-- START --
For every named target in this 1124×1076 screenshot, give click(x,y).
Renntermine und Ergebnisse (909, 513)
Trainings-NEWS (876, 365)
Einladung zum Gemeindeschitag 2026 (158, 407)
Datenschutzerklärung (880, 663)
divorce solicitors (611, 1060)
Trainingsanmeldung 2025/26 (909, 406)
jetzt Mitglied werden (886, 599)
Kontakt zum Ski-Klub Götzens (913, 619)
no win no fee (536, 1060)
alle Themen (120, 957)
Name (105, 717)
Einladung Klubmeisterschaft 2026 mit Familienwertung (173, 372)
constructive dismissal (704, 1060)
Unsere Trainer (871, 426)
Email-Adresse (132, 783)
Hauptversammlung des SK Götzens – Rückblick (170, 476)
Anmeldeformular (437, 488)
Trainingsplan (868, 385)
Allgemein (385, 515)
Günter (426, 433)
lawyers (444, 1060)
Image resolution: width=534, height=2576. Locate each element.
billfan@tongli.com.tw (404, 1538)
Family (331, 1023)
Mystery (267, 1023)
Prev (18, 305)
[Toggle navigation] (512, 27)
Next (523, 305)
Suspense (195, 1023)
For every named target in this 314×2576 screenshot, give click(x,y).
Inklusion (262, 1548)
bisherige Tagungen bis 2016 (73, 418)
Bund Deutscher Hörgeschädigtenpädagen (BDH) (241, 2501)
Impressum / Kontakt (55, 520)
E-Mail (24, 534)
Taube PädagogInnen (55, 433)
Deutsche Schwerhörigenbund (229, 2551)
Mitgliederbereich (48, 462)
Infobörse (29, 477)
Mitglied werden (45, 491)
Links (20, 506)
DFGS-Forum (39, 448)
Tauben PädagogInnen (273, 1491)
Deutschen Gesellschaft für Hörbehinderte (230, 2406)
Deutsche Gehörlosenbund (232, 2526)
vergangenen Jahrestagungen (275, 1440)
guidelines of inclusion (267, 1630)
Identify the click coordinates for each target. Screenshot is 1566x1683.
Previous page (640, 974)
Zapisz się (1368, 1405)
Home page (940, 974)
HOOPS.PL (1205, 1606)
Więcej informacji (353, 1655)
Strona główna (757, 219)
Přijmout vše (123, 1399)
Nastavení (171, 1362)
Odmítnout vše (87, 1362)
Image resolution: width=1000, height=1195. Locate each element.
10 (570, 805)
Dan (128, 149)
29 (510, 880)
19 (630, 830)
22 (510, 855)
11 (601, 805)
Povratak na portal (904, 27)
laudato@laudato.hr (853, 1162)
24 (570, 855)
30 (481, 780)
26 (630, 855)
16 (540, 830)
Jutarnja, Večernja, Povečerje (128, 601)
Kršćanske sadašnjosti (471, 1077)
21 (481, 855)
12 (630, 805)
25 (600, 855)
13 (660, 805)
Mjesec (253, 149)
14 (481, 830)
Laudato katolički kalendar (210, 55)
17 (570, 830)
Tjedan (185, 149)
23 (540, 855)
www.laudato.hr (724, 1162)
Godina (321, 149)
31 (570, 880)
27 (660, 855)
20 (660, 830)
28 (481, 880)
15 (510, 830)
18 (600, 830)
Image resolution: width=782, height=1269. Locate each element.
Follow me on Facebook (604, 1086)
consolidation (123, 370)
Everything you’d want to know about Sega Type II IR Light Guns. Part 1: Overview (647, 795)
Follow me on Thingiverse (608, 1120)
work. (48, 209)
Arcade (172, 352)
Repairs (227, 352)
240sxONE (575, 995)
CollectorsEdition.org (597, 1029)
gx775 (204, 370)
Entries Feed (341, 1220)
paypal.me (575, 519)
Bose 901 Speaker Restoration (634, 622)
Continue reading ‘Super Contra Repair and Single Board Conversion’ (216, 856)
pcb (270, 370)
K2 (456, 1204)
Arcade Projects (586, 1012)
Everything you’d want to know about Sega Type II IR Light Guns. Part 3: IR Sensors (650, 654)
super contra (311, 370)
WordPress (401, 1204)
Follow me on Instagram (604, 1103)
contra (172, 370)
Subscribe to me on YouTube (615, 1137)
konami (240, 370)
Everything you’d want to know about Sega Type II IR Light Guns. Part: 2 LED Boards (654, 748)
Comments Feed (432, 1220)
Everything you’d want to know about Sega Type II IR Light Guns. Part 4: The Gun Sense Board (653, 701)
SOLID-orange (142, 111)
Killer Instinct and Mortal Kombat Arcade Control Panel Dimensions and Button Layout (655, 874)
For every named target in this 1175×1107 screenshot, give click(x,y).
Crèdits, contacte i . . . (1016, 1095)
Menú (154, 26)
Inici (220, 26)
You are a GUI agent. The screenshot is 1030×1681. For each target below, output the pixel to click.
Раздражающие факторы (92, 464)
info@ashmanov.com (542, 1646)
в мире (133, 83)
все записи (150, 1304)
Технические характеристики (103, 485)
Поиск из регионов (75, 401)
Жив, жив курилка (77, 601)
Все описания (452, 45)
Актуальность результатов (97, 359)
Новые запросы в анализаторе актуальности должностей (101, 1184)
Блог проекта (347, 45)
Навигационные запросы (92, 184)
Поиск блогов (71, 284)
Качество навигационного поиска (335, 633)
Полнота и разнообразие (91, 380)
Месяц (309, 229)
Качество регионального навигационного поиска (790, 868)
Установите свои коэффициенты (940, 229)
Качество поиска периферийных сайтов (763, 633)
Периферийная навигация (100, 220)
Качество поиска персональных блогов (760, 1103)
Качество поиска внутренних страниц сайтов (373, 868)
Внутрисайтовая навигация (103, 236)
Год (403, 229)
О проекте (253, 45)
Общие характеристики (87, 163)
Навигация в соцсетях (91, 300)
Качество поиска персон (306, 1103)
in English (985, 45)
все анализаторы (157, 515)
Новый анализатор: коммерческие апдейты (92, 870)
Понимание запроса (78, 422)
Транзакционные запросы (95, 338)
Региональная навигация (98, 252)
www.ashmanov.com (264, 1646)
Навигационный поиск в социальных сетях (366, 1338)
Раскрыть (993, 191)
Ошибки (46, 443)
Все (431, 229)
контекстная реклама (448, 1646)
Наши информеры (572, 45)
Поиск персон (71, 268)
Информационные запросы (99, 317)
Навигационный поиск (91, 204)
-- END --
### Exercise brief
Format all of the records above as a numbered list, one line per item, leaving out any blank lines.

### Answer to the task
1. For every named target in this 1124×1076 screenshot, give click(x,y).
2. Renntermine und Ergebnisse (909, 513)
3. Trainings-NEWS (876, 365)
4. Einladung zum Gemeindeschitag 2026 (158, 407)
5. Datenschutzerklärung (880, 663)
6. divorce solicitors (611, 1060)
7. Trainingsanmeldung 2025/26 (909, 406)
8. jetzt Mitglied werden (886, 599)
9. Kontakt zum Ski-Klub Götzens (913, 619)
10. no win no fee (536, 1060)
11. alle Themen (120, 957)
12. Name (105, 717)
13. Einladung Klubmeisterschaft 2026 mit Familienwertung (173, 372)
14. constructive dismissal (704, 1060)
15. Unsere Trainer (871, 426)
16. Email-Adresse (132, 783)
17. Hauptversammlung des SK Götzens – Rückblick (170, 476)
18. Anmeldeformular (437, 488)
19. Trainingsplan (868, 385)
20. Allgemein (385, 515)
21. Günter (426, 433)
22. lawyers (444, 1060)
23. Image resolution: width=534, height=2576. Locate each element.
24. billfan@tongli.com.tw (404, 1538)
25. Family (331, 1023)
26. Mystery (267, 1023)
27. Prev (18, 305)
28. [Toggle navigation] (512, 27)
29. Next (523, 305)
30. Suspense (195, 1023)
31. For every named target in this 314×2576 screenshot, give click(x,y).
32. Inklusion (262, 1548)
33. bisherige Tagungen bis 2016 (73, 418)
34. Bund Deutscher Hörgeschädigtenpädagen (BDH) (241, 2501)
35. Impressum / Kontakt (55, 520)
36. E-Mail (24, 534)
37. Taube PädagogInnen (55, 433)
38. Deutsche Schwerhörigenbund (229, 2551)
39. Mitgliederbereich (48, 462)
40. Infobörse (29, 477)
41. Mitglied werden (45, 491)
42. Links (20, 506)
43. DFGS-Forum (39, 448)
44. Tauben PädagogInnen (273, 1491)
45. Deutschen Gesellschaft für Hörbehinderte (230, 2406)
46. Deutsche Gehörlosenbund (232, 2526)
47. vergangenen Jahrestagungen (275, 1440)
48. guidelines of inclusion (267, 1630)
49. Identify the click coordinates for each target. Screenshot is 1566x1683.
50. Previous page (640, 974)
51. Zapisz się (1368, 1405)
52. Home page (940, 974)
53. HOOPS.PL (1205, 1606)
54. Więcej informacji (353, 1655)
55. Strona główna (757, 219)
56. Přijmout vše (123, 1399)
57. Nastavení (171, 1362)
58. Odmítnout vše (87, 1362)
59. Image resolution: width=1000, height=1195. Locate each element.
60. 10 (570, 805)
61. Dan (128, 149)
62. 29 (510, 880)
63. 19 (630, 830)
64. 22 (510, 855)
65. 11 (601, 805)
66. Povratak na portal (904, 27)
67. laudato@laudato.hr (853, 1162)
68. 24 (570, 855)
69. 30 (481, 780)
70. 26 (630, 855)
71. 16 (540, 830)
72. Jutarnja, Večernja, Povečerje (128, 601)
73. Kršćanske sadašnjosti (471, 1077)
74. 21 (481, 855)
75. 12 (630, 805)
76. 25 (600, 855)
77. 13 (660, 805)
78. Mjesec (253, 149)
79. 14 (481, 830)
80. Laudato katolički kalendar (210, 55)
81. 17 (570, 830)
82. Tjedan (185, 149)
83. 23 (540, 855)
84. www.laudato.hr (724, 1162)
85. Godina (321, 149)
86. 31 (570, 880)
87. 27 (660, 855)
88. 20 (660, 830)
89. 28 (481, 880)
90. 15 (510, 830)
91. 18 (600, 830)
92. Image resolution: width=782, height=1269. Locate each element.
93. Follow me on Facebook (604, 1086)
94. consolidation (123, 370)
95. Everything you’d want to know about Sega Type II IR Light Guns. Part 1: Overview (647, 795)
96. Follow me on Thingiverse (608, 1120)
97. work. (48, 209)
98. Arcade (172, 352)
99. Repairs (227, 352)
100. 240sxONE (575, 995)
101. CollectorsEdition.org (597, 1029)
102. gx775 (204, 370)
103. Entries Feed (341, 1220)
104. paypal.me (575, 519)
105. Bose 901 Speaker Restoration (634, 622)
106. Continue reading ‘Super Contra Repair and Single Board Conversion’ (216, 856)
107. pcb (270, 370)
108. K2 (456, 1204)
109. Arcade Projects (586, 1012)
110. Everything you’d want to know about Sega Type II IR Light Guns. Part 3: IR Sensors (650, 654)
111. super contra (311, 370)
112. WordPress (401, 1204)
113. Follow me on Instagram (604, 1103)
114. contra (172, 370)
115. Subscribe to me on YouTube (615, 1137)
116. konami (240, 370)
117. Everything you’d want to know about Sega Type II IR Light Guns. Part: 2 LED Boards (654, 748)
118. Comments Feed (432, 1220)
119. Everything you’d want to know about Sega Type II IR Light Guns. Part 4: The Gun Sense Board (653, 701)
120. SOLID-orange (142, 111)
121. Killer Instinct and Mortal Kombat Arcade Control Panel Dimensions and Button Layout (655, 874)
122. For every named target in this 1175×1107 screenshot, give click(x,y).
123. Crèdits, contacte i . . . (1016, 1095)
124. Menú (154, 26)
125. Inici (220, 26)
126. You are a GUI agent. The screenshot is 1030×1681. For each target below, output the pixel to click.
127. Раздражающие факторы (92, 464)
128. info@ashmanov.com (542, 1646)
129. в мире (133, 83)
130. все записи (150, 1304)
131. Технические характеристики (103, 485)
132. Поиск из регионов (75, 401)
133. Жив, жив курилка (77, 601)
134. Все описания (452, 45)
135. Актуальность результатов (97, 359)
136. Новые запросы в анализаторе актуальности должностей (101, 1184)
137. Блог проекта (347, 45)
138. Навигационные запросы (92, 184)
139. Поиск блогов (71, 284)
140. Качество навигационного поиска (335, 633)
141. Полнота и разнообразие (91, 380)
142. Месяц (309, 229)
143. Качество регионального навигационного поиска (790, 868)
144. Установите свои коэффициенты (940, 229)
145. Качество поиска периферийных сайтов (763, 633)
146. Периферийная навигация (100, 220)
147. Качество поиска персональных блогов (760, 1103)
148. Качество поиска внутренних страниц сайтов (373, 868)
149. Внутрисайтовая навигация (103, 236)
150. Год (403, 229)
151. О проекте (253, 45)
152. Общие характеристики (87, 163)
153. Навигация в соцсетях (91, 300)
154. Качество поиска персон (306, 1103)
155. in English (985, 45)
156. все анализаторы (157, 515)
157. Новый анализатор: коммерческие апдейты (92, 870)
158. Понимание запроса (78, 422)
159. Транзакционные запросы (95, 338)
160. Региональная навигация (98, 252)
161. www.ashmanov.com (264, 1646)
162. Навигационный поиск в социальных сетях (366, 1338)
163. Раскрыть (993, 191)
164. Ошибки (46, 443)
165. Все (431, 229)
166. контекстная реклама (448, 1646)
167. Наши информеры (572, 45)
168. Поиск персон (71, 268)
169. Информационные запросы (99, 317)
170. Навигационный поиск (91, 204)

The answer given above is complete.